__Work instruction__: Of all the lines below, return only those starting with the line holding "Where should I click to: Sort" and going on through the line holding "Given: Pin the Distribution Graph panel", exactly as written.

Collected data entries

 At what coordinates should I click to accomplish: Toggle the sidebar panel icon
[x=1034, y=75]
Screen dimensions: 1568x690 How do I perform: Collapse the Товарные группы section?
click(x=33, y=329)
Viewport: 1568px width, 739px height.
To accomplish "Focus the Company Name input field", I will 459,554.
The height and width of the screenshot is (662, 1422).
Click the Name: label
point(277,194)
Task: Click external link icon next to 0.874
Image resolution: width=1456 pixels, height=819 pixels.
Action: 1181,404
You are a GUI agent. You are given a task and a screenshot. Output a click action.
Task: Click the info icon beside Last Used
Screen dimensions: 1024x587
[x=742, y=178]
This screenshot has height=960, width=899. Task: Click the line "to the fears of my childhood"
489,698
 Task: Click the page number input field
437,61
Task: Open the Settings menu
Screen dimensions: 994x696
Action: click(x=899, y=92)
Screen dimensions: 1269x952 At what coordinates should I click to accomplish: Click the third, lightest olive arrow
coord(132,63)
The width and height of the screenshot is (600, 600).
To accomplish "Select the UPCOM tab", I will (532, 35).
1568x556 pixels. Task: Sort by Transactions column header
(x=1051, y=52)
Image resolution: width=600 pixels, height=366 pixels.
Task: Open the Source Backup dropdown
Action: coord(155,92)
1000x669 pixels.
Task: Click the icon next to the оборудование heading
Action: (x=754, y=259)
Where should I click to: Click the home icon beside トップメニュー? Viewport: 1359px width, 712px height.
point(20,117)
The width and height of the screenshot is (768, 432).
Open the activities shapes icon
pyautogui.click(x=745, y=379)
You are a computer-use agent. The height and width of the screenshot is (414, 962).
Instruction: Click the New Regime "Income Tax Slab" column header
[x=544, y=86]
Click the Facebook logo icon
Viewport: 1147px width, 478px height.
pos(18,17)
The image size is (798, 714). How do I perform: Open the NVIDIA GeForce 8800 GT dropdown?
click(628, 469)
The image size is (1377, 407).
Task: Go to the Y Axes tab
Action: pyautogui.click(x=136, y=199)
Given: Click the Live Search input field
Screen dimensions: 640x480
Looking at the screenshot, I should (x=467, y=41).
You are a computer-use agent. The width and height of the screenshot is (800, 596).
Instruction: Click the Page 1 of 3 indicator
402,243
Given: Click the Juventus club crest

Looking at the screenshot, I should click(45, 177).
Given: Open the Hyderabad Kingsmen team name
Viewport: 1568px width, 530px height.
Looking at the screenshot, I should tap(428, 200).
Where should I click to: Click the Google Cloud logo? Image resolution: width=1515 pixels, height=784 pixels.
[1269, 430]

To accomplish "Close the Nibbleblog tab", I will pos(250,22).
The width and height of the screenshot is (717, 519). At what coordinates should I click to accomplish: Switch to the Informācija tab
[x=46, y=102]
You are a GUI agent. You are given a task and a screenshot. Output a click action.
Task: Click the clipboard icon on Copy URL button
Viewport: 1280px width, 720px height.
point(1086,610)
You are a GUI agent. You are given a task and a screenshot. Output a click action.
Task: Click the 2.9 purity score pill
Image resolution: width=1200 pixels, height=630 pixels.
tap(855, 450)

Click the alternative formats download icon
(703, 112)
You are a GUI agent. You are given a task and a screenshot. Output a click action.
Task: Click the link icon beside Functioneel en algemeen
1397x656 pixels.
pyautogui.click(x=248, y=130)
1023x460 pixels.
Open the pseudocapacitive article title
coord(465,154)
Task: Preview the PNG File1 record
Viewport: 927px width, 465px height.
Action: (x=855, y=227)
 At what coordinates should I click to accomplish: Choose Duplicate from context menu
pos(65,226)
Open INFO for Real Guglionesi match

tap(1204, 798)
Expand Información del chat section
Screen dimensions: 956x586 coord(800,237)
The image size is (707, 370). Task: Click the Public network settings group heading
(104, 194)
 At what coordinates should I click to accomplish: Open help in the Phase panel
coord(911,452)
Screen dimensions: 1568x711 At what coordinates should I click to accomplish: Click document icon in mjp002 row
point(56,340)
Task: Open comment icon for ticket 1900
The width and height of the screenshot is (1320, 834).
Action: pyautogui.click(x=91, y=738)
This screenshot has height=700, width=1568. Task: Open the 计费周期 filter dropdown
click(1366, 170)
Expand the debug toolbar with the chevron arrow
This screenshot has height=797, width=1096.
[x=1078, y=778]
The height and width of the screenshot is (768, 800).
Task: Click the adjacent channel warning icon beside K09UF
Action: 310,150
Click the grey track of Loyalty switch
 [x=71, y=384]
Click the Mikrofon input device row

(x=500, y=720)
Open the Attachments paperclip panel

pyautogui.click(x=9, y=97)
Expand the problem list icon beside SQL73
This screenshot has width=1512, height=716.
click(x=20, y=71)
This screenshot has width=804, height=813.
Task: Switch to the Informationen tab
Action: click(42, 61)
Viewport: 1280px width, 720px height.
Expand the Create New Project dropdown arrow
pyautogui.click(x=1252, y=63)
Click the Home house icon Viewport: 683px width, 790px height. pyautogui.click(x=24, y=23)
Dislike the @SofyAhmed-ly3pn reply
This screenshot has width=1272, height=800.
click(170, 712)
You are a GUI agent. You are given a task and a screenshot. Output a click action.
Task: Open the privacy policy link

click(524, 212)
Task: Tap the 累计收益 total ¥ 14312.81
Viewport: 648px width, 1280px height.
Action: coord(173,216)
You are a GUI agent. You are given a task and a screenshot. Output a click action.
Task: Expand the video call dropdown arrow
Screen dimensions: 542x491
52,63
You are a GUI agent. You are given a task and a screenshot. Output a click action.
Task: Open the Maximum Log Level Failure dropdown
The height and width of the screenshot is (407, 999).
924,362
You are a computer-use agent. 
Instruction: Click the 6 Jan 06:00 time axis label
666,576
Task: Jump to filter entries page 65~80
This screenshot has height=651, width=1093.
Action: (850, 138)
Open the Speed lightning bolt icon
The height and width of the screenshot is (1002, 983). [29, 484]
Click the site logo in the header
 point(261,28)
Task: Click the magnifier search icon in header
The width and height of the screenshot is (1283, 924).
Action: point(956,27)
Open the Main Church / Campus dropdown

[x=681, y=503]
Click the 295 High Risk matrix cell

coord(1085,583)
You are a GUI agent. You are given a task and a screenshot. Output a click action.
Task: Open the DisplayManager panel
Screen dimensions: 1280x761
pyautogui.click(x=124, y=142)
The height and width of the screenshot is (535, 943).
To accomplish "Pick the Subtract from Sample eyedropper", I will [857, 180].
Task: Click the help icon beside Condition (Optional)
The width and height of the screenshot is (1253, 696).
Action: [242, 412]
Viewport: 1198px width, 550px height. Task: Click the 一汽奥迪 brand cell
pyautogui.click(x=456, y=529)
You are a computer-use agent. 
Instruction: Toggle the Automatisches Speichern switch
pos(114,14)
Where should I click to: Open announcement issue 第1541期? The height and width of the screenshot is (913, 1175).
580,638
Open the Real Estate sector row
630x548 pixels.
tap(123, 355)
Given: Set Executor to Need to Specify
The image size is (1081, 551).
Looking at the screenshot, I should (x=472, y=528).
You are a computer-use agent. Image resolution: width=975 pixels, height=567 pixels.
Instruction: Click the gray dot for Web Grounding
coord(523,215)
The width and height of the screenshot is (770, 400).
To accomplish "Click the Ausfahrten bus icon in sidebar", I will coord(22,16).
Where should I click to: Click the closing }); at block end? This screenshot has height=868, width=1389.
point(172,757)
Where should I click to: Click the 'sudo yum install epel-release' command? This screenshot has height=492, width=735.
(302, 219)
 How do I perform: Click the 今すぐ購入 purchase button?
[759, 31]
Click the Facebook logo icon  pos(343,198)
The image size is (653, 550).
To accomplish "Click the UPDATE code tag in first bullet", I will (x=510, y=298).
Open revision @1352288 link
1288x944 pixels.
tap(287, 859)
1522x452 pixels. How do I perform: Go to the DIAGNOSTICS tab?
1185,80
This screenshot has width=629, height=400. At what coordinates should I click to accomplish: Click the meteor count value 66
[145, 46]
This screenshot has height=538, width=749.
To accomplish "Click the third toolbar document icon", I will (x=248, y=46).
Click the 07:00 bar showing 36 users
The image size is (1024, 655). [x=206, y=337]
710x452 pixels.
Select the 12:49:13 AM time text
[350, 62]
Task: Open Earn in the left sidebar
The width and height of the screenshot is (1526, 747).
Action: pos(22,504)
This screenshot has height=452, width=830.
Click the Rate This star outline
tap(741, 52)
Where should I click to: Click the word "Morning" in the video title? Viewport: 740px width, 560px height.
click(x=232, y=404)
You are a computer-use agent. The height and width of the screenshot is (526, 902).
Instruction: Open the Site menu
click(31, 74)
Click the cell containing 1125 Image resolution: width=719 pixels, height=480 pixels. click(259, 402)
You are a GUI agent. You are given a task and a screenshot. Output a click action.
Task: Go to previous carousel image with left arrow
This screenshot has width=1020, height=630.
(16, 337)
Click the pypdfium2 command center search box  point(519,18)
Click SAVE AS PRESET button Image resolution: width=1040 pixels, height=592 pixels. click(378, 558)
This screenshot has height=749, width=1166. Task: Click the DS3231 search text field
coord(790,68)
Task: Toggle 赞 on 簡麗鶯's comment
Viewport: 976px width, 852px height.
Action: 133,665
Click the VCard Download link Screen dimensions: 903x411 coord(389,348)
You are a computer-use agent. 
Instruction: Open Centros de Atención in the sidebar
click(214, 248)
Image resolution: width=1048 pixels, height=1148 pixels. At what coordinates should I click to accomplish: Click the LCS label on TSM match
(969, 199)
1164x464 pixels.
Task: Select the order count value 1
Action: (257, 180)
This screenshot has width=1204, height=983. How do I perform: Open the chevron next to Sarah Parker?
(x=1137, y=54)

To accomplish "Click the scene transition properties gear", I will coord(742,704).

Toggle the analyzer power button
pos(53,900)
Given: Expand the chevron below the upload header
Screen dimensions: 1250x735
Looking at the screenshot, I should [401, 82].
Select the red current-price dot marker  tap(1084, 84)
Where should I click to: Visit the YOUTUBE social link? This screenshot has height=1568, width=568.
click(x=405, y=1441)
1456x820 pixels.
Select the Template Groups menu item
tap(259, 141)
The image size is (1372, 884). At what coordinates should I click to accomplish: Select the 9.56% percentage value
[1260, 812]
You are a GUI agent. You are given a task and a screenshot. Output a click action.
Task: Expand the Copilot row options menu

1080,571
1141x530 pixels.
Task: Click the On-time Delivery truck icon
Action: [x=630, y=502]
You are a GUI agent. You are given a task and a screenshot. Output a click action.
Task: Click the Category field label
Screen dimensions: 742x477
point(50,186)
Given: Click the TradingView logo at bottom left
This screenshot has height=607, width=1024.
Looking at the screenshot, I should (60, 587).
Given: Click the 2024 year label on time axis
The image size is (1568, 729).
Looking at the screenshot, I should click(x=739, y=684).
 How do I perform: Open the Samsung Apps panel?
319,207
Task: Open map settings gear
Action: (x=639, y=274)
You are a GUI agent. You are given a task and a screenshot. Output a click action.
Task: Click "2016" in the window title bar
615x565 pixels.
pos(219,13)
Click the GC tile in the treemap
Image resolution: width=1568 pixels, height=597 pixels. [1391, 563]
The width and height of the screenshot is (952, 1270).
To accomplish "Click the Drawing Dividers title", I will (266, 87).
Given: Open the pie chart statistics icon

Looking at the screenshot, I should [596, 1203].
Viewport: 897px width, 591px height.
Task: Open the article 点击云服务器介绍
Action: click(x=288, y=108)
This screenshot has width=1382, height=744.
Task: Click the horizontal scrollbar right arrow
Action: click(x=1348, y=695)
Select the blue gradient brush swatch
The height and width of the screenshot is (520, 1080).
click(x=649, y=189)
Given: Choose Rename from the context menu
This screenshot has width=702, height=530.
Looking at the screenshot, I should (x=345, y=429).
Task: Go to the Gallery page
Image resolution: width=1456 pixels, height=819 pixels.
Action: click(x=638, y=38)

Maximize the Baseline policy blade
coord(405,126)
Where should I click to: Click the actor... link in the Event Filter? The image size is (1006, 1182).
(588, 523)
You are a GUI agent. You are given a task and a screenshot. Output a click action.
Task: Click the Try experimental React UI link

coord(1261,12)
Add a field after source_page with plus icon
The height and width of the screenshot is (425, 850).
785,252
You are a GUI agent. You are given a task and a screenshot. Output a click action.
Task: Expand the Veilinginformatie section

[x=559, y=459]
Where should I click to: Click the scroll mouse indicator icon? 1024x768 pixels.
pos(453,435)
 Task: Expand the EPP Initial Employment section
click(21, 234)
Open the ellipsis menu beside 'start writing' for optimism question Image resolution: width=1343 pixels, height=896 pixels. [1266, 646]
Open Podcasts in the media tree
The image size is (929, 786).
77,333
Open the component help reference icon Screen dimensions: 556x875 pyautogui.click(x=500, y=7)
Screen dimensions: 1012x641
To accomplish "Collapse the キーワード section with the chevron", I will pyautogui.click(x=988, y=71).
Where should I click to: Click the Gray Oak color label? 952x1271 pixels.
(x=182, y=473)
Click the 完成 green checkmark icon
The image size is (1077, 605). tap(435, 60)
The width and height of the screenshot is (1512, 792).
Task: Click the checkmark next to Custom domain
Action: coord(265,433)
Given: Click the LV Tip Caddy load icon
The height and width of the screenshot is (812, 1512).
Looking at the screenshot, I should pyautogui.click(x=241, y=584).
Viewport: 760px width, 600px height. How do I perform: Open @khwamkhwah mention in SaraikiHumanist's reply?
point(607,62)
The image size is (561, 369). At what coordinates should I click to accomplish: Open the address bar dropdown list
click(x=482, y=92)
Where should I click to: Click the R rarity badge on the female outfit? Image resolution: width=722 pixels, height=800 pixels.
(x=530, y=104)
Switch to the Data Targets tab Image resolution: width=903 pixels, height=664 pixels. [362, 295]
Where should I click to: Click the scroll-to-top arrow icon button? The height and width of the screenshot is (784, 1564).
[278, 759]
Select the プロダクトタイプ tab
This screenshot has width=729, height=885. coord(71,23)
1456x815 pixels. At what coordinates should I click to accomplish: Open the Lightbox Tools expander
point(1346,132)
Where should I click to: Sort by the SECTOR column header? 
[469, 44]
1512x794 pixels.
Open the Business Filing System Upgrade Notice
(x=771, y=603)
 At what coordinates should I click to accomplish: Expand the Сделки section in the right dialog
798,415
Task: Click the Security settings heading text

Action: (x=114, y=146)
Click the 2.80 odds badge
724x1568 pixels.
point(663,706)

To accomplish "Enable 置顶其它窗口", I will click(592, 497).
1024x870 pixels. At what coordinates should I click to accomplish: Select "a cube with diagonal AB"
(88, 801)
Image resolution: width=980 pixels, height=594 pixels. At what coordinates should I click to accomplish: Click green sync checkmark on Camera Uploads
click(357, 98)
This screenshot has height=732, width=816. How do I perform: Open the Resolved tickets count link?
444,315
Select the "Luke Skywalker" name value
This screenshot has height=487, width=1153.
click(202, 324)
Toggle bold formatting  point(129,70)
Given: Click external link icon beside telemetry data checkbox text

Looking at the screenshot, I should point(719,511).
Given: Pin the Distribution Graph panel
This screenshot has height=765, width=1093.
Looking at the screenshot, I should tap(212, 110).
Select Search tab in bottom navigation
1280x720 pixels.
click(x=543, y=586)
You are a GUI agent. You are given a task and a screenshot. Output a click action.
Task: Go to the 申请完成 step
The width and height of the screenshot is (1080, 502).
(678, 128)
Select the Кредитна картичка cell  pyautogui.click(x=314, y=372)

__Solved exercise__:
Where should I click to: Sort by the SECTOR column header? 
[469, 44]
1512x794 pixels.
Open the Business Filing System Upgrade Notice
(x=771, y=603)
 At what coordinates should I click to accomplish: Expand the Сделки section in the right dialog
798,415
Task: Click the Security settings heading text

Action: (x=114, y=146)
Click the 2.80 odds badge
724x1568 pixels.
point(663,706)

To accomplish "Enable 置顶其它窗口", I will click(592, 497).
1024x870 pixels. At what coordinates should I click to accomplish: Select "a cube with diagonal AB"
(88, 801)
Image resolution: width=980 pixels, height=594 pixels. At what coordinates should I click to accomplish: Click green sync checkmark on Camera Uploads
click(357, 98)
This screenshot has height=732, width=816. How do I perform: Open the Resolved tickets count link?
444,315
Select the "Luke Skywalker" name value
This screenshot has height=487, width=1153.
click(202, 324)
Toggle bold formatting  point(129,70)
Given: Click external link icon beside telemetry data checkbox text

Looking at the screenshot, I should point(719,511).
Given: Pin the Distribution Graph panel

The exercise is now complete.